Jarrow Brewing Company
- Type: Private
- Industry: Brewing
- Founded: 2002
- Defunct: 2015
- Fate: Compulsory Administration
- Headquarters: South Shields, UK
- Key people: Jess and Alison McConnell, Frank Nicholson
- Website: www.jarrowbrewery.co.uk

= Jarrow Brewing Company =

English brewery

The Jarrow Brewing Company, or Jarrow Brewery, was an English brewery.

==History==
The brewery was established at The Robin Hood Public House, Primrose, Jarrow in 2002 by owners Jess and Alison McConnell. The brewery at first supplied two pubs, The Robin Hood itself, and The Albion Inn, Bill Quay, also owned by Jess and Alison.

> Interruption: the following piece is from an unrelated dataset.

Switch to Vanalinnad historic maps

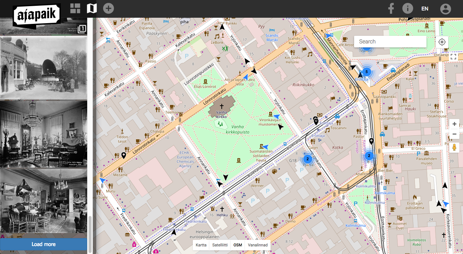(258, 245)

Trade picked up very quickly and soon a deal was struck up with beer distributor Flying Firkin to supply other pubs nationwide with the beer. Beers produced included "Jobling's Swinging Gibbett", a 4.1% copper coloured ale and "Old Cornelius", a dark strong ale at 4.8%, named after Cornelius Whalen, the last surviving Jarrow Marcher. Jess and Alison McConnell later opened the "Westoe Brewery" at "The Maltings" public house in South Shields. Brewing ceased at the Robin Hood in Summer 2008.

The brewery hit serious financial complications in 2015 and it was placed in to administration. A rescue company was formed by the breweries management, however it also fell in to administration just months later, with all pubs closing and brewery activities ceasing. Jarrow Brewing's equipment, trademarks and rights to the real ale names were bought by the Great North Eastern Brewing Company of Dunston.